§ What to work on
a – Answer these questions from the deduplication passage:
(i) Which two actions can org admins take from the Index Overview action menu?
(ii) Where does an org admin set the default deduplication source?
(iii) What data do downloaded WACZ files for deduplicated crawls include?
b – Retype the deduplication passage between "The Deduplication tab" and "will belong to.", inclusive.
c – List every section heading that appears in the deduplication passage.

§ Selected passage
In the Index Overview action menu, org admins can delete the deduplication index, or purge the index to rebuild it from only the collection’s current archived items.

The Deduplication tab also lists the deduplicated crawls that have been created using this collection as a deduplication source, as well as the crawl dependencies that deduplicated crawls rely upon to successfully replay.

Enable Deduplication Across Your Entire Organization

It is possible to deduplicate all crawls in your org by taking advantage of crawling defaults. To deduplicate as broadly as possible, first create a collection that all archived items in your org will belong to.

If you already have existing archived items and crawl workflows in your org, be sure to add them all to this collection. This can be done in the collection’s Select Items dialog, or one-by-one by individually editing the archived items and crawl workflows.

Finally, have an org admin set the collection as the default deduplication source in the Crawling Defaults section of Org Settings. Once this is done, all new crawl workflows will have deduplication enabled, and all crawls run with these workflows will be deduplicated against the collection containing all of the items in your org.

Tradeoffs and Considerations

Dependencies between Crawls

While deduplication can help save storage space, the process also creates dependencies between different crawls. Without deduplication, each crawl's WACZ files are independent from any other crawls. With deduplication, since the previously crawled content for a given page may be spread throughout multiple crawls, a crawl may depend on WACZ files in one or more previous crawls for its skipped and omitted content.

Browsertrix tracks the crawl dependencies on the collection's Deduplication section, and all dependencies / previous crawls are also added to the same collection.

To view the complete, deduplicated content of a crawled site, more than one archived item may need to be loaded. By default, the collection should already have all the dependencies needed for replay (unless manually removed).

For individual crawls, Browsertrix will automatically pull in the required dependent crawls to make replay work.

Downloading Deduplicated Crawls

Downloading individual WACZ files for deduplicated crawls only includes incremental, new data (as that is the intention for deduplication, after all!), assuming that the user already has the duplicate data elsewhere.

§ Dataset extract
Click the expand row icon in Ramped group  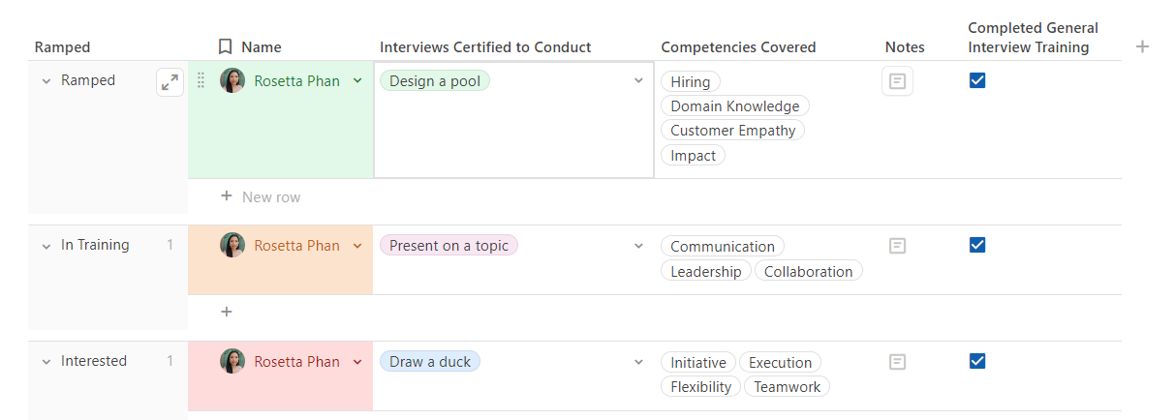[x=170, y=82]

---

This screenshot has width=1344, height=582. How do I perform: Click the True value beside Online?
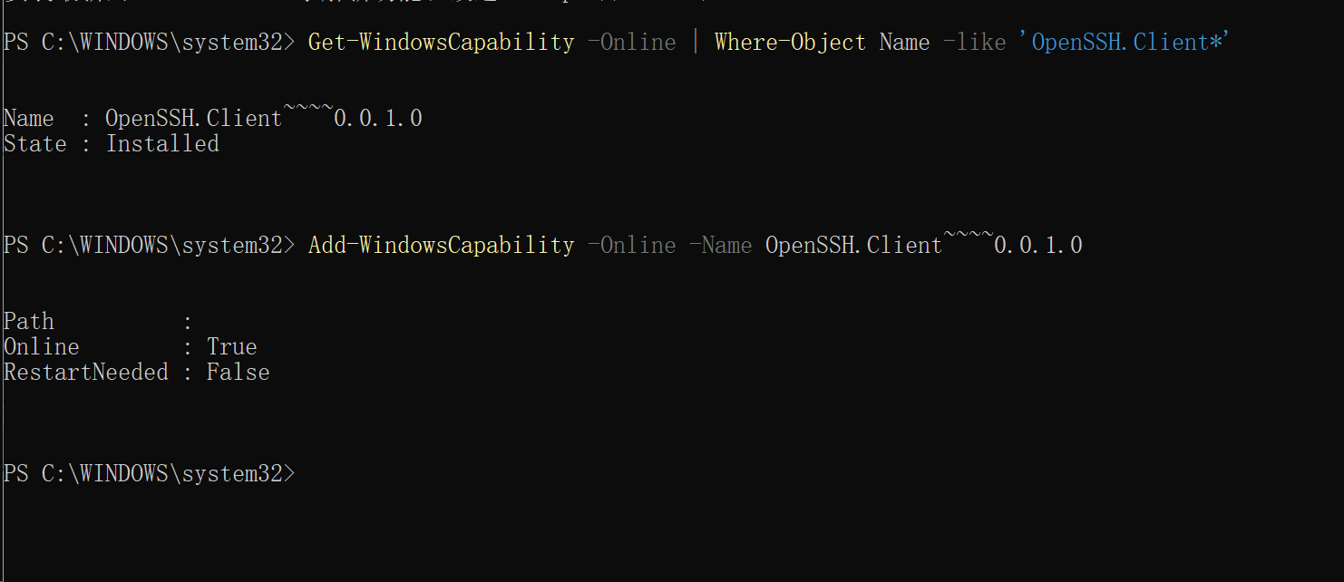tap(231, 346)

--

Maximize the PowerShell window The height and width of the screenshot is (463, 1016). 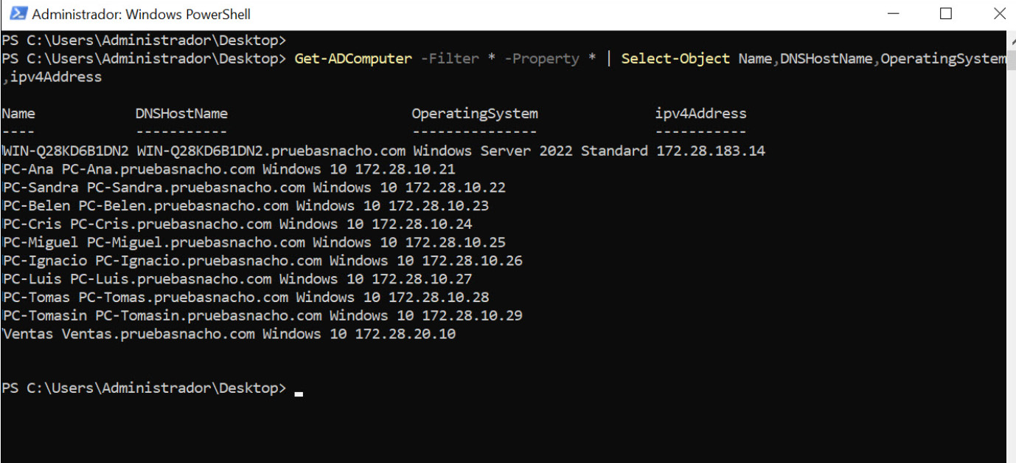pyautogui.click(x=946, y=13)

§ Final results
a –
(i) They can delete the deduplication index, or purge the index to rebuild it from only the collection's current archived items.
(ii) In the Crawling Defaults section of Org Settings.
(iii) Only incremental, new data.

b –
The Deduplication tab also lists the deduplicated crawls that have been created using this collection as a deduplication source, as well as the crawl dependencies that deduplicated crawls rely upon to successfully replay.

Enable Deduplication Across Your Entire Organization

It is possible to deduplicate all crawls in your org by taking advantage of crawling defaults. To deduplicate as broadly as possible, first create a collection that all archived items in your org will belong to.

c –
Enable Deduplication Across Your Entire Organization
Tradeoffs and Considerations
Dependencies between Crawls
Downloading Deduplicated Crawls